Can you replace "Identify the location of" with "Find the position of" in the rows starting at the first one and ending at the line containing "(372, 728).", keeping everything else the same and leaving the pictures out?

<<<<

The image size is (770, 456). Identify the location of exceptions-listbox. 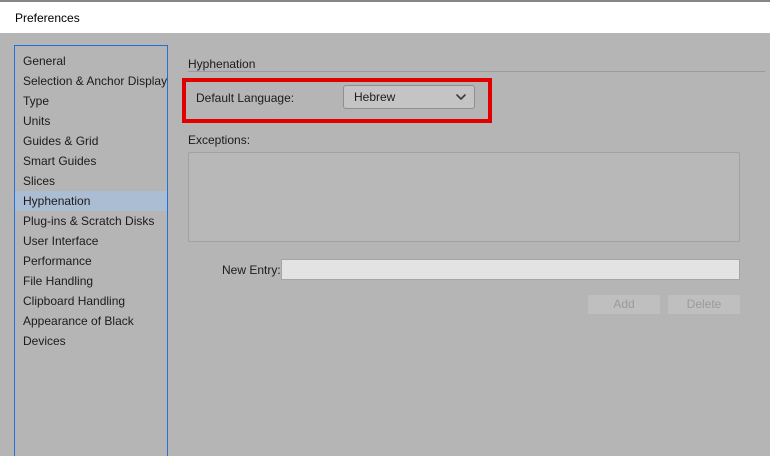
(464, 197).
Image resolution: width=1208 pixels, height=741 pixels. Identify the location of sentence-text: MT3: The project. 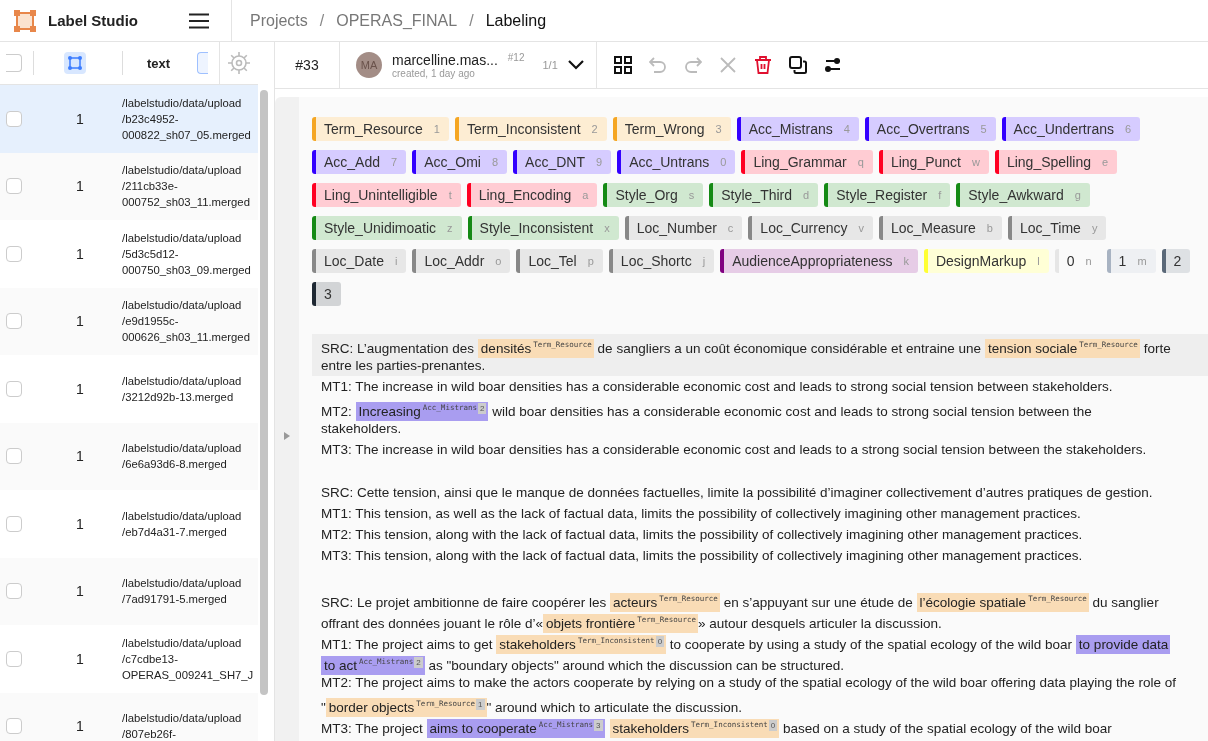
(372, 728).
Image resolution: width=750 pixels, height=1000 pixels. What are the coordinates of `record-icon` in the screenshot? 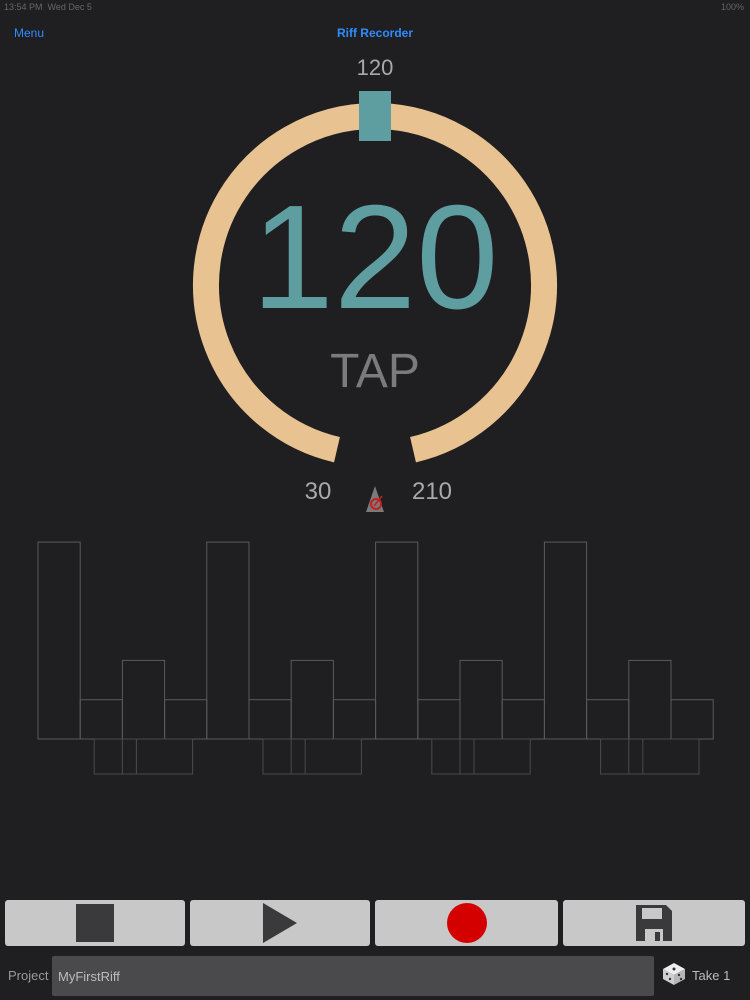 It's located at (466, 923).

>>>>

◆ **ANSWER TO THIS EXERCISE**
The image size is (770, 456). Find the position of exceptions-listbox. 
(464, 197).
Image resolution: width=1208 pixels, height=741 pixels. Find the position of sentence-text: MT3: The project. 
(372, 728).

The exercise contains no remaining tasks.